→ WHAT THE EXERCISE ASKS
Give again, exactly as written, each line of the material below starting at the line that contains "Task: Open the ファイル menu" and ending at the line that contains "1118x1092 pixels.". Both ends count, and no other line does.

* * *

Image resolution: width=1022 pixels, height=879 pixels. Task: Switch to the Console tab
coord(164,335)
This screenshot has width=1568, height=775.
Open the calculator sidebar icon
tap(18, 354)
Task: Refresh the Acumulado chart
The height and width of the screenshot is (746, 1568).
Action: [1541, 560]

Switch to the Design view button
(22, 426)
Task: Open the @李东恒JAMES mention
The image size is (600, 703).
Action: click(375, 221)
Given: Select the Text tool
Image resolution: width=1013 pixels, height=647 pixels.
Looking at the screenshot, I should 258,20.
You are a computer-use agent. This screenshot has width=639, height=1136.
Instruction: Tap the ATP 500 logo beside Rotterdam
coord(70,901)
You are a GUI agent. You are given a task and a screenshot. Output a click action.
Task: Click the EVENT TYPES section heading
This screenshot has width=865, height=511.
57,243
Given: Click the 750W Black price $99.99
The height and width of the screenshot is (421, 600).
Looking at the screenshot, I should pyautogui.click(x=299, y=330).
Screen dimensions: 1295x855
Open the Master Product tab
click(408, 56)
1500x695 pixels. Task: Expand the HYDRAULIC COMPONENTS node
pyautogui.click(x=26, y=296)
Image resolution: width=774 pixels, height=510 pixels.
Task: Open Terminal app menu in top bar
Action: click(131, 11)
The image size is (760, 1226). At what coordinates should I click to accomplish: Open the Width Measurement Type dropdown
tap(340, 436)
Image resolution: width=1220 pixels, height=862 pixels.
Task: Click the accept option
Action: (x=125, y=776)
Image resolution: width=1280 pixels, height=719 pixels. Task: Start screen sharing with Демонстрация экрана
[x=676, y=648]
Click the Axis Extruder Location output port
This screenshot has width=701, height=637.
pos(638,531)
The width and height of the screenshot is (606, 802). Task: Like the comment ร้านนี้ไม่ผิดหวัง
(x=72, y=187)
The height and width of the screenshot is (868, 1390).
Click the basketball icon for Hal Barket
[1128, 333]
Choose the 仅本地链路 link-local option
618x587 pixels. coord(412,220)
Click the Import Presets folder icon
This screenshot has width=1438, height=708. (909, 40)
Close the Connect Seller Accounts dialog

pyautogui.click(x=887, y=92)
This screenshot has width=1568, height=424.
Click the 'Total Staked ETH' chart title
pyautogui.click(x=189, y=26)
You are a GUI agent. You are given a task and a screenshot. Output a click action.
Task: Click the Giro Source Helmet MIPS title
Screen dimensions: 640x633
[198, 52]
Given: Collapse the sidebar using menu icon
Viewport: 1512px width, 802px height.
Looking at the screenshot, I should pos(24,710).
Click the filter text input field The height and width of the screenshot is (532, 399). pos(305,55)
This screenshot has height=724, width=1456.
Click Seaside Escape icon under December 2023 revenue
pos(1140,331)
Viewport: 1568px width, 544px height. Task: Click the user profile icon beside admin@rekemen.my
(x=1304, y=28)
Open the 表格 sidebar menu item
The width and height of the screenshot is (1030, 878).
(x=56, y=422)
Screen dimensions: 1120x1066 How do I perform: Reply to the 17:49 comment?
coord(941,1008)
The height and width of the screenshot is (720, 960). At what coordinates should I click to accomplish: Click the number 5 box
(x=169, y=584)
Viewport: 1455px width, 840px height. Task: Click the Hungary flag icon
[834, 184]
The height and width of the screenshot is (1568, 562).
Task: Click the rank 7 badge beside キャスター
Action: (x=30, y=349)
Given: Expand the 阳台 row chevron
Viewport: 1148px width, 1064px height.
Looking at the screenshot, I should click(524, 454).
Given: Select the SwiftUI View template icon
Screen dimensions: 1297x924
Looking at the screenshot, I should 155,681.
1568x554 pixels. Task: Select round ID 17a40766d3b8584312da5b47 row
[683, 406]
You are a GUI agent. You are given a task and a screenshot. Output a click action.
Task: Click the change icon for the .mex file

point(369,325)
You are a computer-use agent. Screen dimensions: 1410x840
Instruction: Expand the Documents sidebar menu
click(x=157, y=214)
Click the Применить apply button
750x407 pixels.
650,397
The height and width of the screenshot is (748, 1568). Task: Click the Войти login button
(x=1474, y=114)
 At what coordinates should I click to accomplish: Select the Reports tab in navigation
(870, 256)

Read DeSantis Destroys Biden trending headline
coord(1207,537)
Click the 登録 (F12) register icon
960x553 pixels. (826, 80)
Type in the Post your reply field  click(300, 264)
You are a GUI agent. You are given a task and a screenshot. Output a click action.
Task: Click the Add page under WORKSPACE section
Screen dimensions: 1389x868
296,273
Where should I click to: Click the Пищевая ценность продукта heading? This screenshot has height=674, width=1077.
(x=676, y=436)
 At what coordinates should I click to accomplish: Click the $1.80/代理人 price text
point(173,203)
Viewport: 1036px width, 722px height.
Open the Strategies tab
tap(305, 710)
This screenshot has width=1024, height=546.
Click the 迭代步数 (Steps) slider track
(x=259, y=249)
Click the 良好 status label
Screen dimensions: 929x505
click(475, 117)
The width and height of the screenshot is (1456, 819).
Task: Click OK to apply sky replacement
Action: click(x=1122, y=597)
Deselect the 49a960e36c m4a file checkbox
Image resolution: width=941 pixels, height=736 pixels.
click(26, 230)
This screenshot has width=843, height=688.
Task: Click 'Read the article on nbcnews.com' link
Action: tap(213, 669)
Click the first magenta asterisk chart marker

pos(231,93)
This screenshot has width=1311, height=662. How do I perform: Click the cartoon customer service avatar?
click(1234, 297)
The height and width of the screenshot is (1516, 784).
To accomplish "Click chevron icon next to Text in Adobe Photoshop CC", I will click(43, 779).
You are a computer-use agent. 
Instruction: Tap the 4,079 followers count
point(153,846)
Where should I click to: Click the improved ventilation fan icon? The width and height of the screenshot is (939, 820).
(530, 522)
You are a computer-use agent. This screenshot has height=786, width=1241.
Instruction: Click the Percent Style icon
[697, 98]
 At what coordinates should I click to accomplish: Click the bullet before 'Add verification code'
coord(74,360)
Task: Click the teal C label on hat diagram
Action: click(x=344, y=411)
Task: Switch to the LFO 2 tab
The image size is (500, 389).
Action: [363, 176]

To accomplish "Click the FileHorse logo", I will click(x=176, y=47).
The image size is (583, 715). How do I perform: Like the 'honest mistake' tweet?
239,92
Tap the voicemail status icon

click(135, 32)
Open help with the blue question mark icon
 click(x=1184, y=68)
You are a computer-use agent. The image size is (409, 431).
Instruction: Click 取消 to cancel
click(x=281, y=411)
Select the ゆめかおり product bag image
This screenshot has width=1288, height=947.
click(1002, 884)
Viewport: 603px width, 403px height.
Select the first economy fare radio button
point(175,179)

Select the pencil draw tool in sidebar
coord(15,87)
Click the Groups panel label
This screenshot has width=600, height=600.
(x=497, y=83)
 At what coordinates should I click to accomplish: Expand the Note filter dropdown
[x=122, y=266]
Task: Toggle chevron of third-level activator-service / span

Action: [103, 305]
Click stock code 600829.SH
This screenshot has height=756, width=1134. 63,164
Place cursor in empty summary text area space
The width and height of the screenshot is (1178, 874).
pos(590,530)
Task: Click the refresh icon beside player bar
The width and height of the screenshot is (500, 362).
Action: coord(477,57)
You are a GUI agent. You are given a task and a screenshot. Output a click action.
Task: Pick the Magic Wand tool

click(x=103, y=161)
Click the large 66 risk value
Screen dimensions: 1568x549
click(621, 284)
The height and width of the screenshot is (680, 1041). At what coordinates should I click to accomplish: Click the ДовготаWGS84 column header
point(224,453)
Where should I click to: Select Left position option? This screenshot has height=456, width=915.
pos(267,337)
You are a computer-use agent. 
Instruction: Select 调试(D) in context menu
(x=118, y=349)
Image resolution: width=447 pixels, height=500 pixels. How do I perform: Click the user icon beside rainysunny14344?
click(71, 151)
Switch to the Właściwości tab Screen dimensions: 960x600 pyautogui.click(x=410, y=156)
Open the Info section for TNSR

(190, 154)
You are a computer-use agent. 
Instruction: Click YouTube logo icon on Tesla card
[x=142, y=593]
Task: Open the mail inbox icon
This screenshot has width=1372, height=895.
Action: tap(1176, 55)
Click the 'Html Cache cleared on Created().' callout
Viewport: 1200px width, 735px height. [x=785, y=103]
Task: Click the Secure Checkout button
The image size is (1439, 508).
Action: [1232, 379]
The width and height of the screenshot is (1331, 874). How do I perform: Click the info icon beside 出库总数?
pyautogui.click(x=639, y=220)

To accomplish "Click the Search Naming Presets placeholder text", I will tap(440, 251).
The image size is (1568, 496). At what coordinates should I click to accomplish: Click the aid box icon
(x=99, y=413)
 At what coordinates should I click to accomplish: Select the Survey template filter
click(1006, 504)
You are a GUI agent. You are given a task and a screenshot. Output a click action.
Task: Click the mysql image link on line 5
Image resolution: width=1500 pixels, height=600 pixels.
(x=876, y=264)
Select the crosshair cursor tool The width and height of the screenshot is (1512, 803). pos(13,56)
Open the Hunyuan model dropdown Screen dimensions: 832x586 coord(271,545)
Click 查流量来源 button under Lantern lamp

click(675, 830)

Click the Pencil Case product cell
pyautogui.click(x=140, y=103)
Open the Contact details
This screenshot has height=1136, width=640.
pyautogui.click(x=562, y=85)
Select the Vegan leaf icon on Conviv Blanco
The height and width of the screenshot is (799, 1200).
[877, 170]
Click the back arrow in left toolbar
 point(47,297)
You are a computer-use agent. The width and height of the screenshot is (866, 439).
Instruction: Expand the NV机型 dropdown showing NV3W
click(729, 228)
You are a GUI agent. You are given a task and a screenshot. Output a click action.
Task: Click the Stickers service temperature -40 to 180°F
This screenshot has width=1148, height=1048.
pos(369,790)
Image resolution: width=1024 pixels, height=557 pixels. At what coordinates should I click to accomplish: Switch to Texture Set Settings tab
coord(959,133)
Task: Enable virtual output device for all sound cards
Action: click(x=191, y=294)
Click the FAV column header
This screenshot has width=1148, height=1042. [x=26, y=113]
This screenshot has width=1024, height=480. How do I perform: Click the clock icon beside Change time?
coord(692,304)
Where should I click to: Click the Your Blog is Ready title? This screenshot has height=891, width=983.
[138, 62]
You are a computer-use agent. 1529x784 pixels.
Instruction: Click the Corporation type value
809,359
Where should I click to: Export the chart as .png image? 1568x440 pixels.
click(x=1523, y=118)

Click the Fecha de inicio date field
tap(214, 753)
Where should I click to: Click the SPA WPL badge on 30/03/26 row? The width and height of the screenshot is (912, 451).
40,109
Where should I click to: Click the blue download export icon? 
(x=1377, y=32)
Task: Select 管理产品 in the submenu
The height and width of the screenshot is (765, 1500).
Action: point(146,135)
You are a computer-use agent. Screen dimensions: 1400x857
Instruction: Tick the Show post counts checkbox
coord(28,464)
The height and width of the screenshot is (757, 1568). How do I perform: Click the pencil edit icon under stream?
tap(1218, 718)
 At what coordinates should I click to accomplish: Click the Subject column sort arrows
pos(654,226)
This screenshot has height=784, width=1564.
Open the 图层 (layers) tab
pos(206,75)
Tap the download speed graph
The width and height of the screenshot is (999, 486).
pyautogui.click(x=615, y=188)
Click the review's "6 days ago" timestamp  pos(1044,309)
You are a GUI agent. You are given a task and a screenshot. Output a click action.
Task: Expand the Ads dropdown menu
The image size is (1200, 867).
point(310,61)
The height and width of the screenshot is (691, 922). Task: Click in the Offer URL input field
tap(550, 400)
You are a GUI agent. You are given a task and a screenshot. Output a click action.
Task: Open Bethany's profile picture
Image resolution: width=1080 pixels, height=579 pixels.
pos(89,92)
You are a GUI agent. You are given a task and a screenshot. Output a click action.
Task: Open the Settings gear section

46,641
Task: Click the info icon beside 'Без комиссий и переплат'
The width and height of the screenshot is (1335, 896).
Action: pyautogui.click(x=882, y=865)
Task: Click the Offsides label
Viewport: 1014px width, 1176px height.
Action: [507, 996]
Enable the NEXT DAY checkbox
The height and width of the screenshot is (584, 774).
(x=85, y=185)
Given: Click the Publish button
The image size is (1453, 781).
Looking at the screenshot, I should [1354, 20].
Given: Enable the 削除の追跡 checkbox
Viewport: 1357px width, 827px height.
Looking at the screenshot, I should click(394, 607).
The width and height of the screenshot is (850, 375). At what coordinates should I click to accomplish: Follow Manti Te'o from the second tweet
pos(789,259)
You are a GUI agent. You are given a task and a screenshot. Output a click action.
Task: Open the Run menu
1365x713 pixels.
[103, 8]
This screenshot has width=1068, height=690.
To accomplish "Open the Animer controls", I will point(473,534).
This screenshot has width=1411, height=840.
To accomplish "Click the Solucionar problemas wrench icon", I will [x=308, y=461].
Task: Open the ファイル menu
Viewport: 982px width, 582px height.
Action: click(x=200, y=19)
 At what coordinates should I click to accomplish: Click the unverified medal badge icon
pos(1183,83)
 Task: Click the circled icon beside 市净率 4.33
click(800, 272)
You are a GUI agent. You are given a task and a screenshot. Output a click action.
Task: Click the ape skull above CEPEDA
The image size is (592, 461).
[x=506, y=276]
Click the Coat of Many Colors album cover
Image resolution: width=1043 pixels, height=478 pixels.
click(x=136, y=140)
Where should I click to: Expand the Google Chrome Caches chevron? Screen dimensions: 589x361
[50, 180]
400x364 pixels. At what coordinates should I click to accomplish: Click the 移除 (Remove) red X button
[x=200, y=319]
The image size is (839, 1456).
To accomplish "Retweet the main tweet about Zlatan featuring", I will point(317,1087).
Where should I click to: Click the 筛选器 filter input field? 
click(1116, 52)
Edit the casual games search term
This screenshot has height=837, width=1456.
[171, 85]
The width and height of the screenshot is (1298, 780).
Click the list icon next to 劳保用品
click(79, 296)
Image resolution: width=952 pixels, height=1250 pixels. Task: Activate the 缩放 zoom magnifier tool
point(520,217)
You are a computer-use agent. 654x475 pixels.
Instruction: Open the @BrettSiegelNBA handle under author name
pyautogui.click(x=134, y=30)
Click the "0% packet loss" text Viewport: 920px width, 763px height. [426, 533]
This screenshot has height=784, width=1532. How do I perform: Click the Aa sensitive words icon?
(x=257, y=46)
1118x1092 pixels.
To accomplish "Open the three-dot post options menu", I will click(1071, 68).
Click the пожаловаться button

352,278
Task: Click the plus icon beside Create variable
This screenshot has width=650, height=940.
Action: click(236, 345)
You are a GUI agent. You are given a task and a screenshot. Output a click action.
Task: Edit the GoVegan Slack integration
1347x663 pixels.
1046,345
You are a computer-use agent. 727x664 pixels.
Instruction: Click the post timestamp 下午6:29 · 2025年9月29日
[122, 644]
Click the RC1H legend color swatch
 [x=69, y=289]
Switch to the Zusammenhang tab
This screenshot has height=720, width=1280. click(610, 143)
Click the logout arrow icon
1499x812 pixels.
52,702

* * *

→ RESULT BELOW
Task: Open the ファイル menu
Viewport: 982px width, 582px height.
Action: click(x=200, y=19)
 At what coordinates should I click to accomplish: Click the unverified medal badge icon
pos(1183,83)
 Task: Click the circled icon beside 市净率 4.33
click(800, 272)
You are a GUI agent. You are given a task and a screenshot. Output a click action.
Task: Click the ape skull above CEPEDA
The image size is (592, 461).
[x=506, y=276]
Click the Coat of Many Colors album cover
Image resolution: width=1043 pixels, height=478 pixels.
click(x=136, y=140)
Where should I click to: Expand the Google Chrome Caches chevron? Screen dimensions: 589x361
[50, 180]
400x364 pixels. At what coordinates should I click to accomplish: Click the 移除 (Remove) red X button
[x=200, y=319]
The image size is (839, 1456).
To accomplish "Retweet the main tweet about Zlatan featuring", I will point(317,1087).
Where should I click to: Click the 筛选器 filter input field? 
click(1116, 52)
Edit the casual games search term
This screenshot has height=837, width=1456.
[171, 85]
The width and height of the screenshot is (1298, 780).
Click the list icon next to 劳保用品
click(79, 296)
Image resolution: width=952 pixels, height=1250 pixels. Task: Activate the 缩放 zoom magnifier tool
point(520,217)
You are a computer-use agent. 654x475 pixels.
Instruction: Open the @BrettSiegelNBA handle under author name
pyautogui.click(x=134, y=30)
Click the "0% packet loss" text Viewport: 920px width, 763px height. [426, 533]
This screenshot has height=784, width=1532. How do I perform: Click the Aa sensitive words icon?
(x=257, y=46)
1118x1092 pixels.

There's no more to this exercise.